Brief reports 101

Short stories are an exciting field! From the courtroom to the plea room to broadcast TV, court reporters, plea reporters and captioners make it happen! Court reporting is the way to launch a career that is crucial to the legal field, challenging and well paid. There are literally global job opportunities waiting for you.

There is no question about it: brief reports provide a needed service in the legal community. But did you know that court reporting services also provide access to communications for the hearing impaired? Think about it… people with hearing loss can now access the world through the unique skills of a court reporter. You can be an independent contractor who receives a 1099 at the end of the tax year, work as a county clerk for a courtroom, or even start your own court reporting firm. With short reports, the chances of getting the job you’ve always wanted have never been greater.

Court reporting professionals are part of exciting court trials and also make history, word for word. They report on high-profile trials and even caption presidential inaugurations!

Data on judicial reporting:

1. Court reporting professionals earn an average of $60,000 or more per year. (Including broadcast captioners and statement reporters).

2. Television programs (performed live) are captioned by highly specialized court reporters called “broadcast captioners.” US federal law requires the captioning of literally 100 hours of (live) television programming each week, creating abundant career opportunities for those with these skills.

3. Many court reporting professionals use a closed captioning method to provide individualized services for people who are deaf or hard of hearing through Communication Access Realtime Translation. CART reporters accompany deaf clients as needed to college classes to instantly translate speech into written words. The demand for this type of skill is so high that court reporting companies that provide this type of service are unable to keep up with the demand.

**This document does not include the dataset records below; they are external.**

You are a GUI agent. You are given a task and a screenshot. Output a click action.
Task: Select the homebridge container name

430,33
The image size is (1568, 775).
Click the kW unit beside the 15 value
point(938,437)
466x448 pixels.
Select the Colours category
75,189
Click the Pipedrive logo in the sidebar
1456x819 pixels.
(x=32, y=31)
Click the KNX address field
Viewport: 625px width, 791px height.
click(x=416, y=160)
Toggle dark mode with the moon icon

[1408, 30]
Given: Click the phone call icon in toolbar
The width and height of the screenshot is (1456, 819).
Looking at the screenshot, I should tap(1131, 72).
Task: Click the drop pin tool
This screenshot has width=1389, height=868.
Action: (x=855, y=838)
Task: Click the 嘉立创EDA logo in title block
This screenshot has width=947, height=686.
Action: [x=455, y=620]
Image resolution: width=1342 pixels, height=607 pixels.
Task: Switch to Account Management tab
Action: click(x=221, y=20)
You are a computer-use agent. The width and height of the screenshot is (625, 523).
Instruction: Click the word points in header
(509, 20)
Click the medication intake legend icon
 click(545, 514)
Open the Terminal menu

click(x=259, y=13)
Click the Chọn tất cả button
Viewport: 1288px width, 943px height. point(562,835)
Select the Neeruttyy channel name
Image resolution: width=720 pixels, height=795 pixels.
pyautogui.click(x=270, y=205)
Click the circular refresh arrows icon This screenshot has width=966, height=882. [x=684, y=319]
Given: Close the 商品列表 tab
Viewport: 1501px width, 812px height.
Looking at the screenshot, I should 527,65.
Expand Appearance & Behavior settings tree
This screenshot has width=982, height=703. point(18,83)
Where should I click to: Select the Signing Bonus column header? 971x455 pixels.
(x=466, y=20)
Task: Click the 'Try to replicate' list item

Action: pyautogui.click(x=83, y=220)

4. Only a minority (about 27%) of court reporting professionals in the United States work in courtrooms. The vast majority are freelance court reporters (1099 contractors) who are used by attorneys to produce verbatim transcripts called depositions during the discovery phase of cases.

5. Short reporting job opportunities will most likely grow as fast as the average for all occupations through 2012. (Source: US Department of Labor)

How Much Do Court Reporting Professionals Make?

Court reporting professionals had median annual earnings of $42,920 as of May 2004. The middle 50 percent earned between $30,680 and $60,760. The lowest paid 10 percent earned less than $23,690 and the highest paid 10 percent earned more than $80,300. Median annual earnings in May 2004 were $41,070 for short reporting professionals working in local government.

Both compensation and compensation methods for court reporting professionals vary depending on the type of court reporting work, the experience of the individual court reporting professional, the level of certification achieved, and the region of the country. Official court reporters earn a salary and a per page fee for transcripts. Many salaried court reporting professionals supplement their income by doing freelance work. Freelance court reporting professionals are paid by the job and receive a per page rate for transcripts. CART providers are paid by the hour. Stenographers receive a salary and benefits if they work as employees of a captioning company; Stenographers who work as independent contractors are paid by the hour.

How to become a court reporting professional

Let’s be honest about it: Becoming a professional short story requires a high level of commitment, effort, and money. It’s not easy, but the rewards make it worth it!

Most students start at a short report school. These are usually private commercial universities located in large metropolitan areas. Check this link for a list of NCRA approved schools. The course of training and practice takes most people several years.

Most of the hard work is in developing transcription skill during live dictation. It starts off slowly and then increases to speeds of over 200 words per minute. Precision and stamina are required to get through hours of fast speaking with dense material.

You will also need to rent or buy your equipment. A short reporting keyboard is needed during training. Most students rent or buy a used manual typewriter (as opposed to a computer writer) for their initial education, but when entering the job market, professional-quality equipment is a must. Today, the equipment used by court reporting professionals is an electronic court reporting machine, desktop PC, printer, laptop PC, and software to run on the computers that translates keystrokes into English on the screen.

Also, since most court reporting professionals are 1099 contractors, home office space and equipment is required, plus a fax machine, one or two additional phone lines for faxing and business calls. An internet connection is a must to research those hard to find words.

A new court reporting professional faces several years of diligent study, as well as approximately $5-10,000 worth of equipment.

Many states require a license. In states where court reporting professionals must be certified, you must pass the state certification exam. In other states where certification is not required, examinations to satisfy the National Court Reporting Association may certify that a court reporting professional has achieved an appropriate level of proficiency.